Toen het buik- en borstgedeelte van de autopsie klaar waren, richtte Jack zijn aandacht weer op het hoofd van de patiënte. ‘Dit moet wat opleveren!’ zei hij, terwijl hij achteruitstapte om Vinnie de ruimte te geven het schedeldak te verwijderen met de beenderzaag.

Terwijl Vinnie druk bezig was, verschenen er nog een paar andere mortuariummedewerkers om zich voor te bereiden om de hun toegewezen lijkschouwers te assisteren. Jack zag hen niet eens. Hij maakte zich inmiddels ongerust. Met als enige overgebleven mogelijkheid een gesprongen aneurysma – wat hij betwijfelde – had hij het gevoel dat hij iets over het hoofd zag, iets belangrijks, en dat hij misschien een fout maakte.

Op het moment dat Vinnie het schedeldak opzijlegde en daarna de glinsterende, gerimpelde hersenen losmaakte en optilde, boog Jack zich naar voren, en zijn hart sloeg een slag over. Er was donker bloed zichtbaar in de achterste fossa, helemaal aan de achterzijde van het hoofd, en wel zoveel dat het eruit liep op de roestvrijstalen autopsietafel.

‘Verdomme!’ snauwde Jack met duidelijke spijt, terwijl hij met zijn gehandschoende hand op de hoek van de tafel sloeg.

‘Wat is er?’ vroeg Vinnie.

‘Ik heb een fout gemaakt!’ zei Jack woedend.

Hij zette een stap opzij, tilde de borstwand op en keek via de borstholte omhoog in de richting van het hoofd. ‘We moeten een arteriogram van het vaatstelsel naar de hersenen maken,’ zei Jack hardop, meer tegen zichzelf dan tegen Vinnie.

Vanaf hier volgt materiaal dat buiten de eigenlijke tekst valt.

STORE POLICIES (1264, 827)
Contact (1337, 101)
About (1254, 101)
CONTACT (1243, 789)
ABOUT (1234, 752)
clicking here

‘Je weet dat ik de hersenen niet meer terug kan leggen,’ zei Vinnie aarzelend, bang dat Jack hem ergens van beschuldigde.

‘Natuurlijk weet ik dat,’ zei Jack. ‘We kunnen niet terugdraaien wat we hebben gedaan. Ik heb het over een arteriogram van het vaatstelsel naar de hersenen, niet over de hersenen zelf. Pak wat contrastvloeistof en een hele grote injectiespuit!’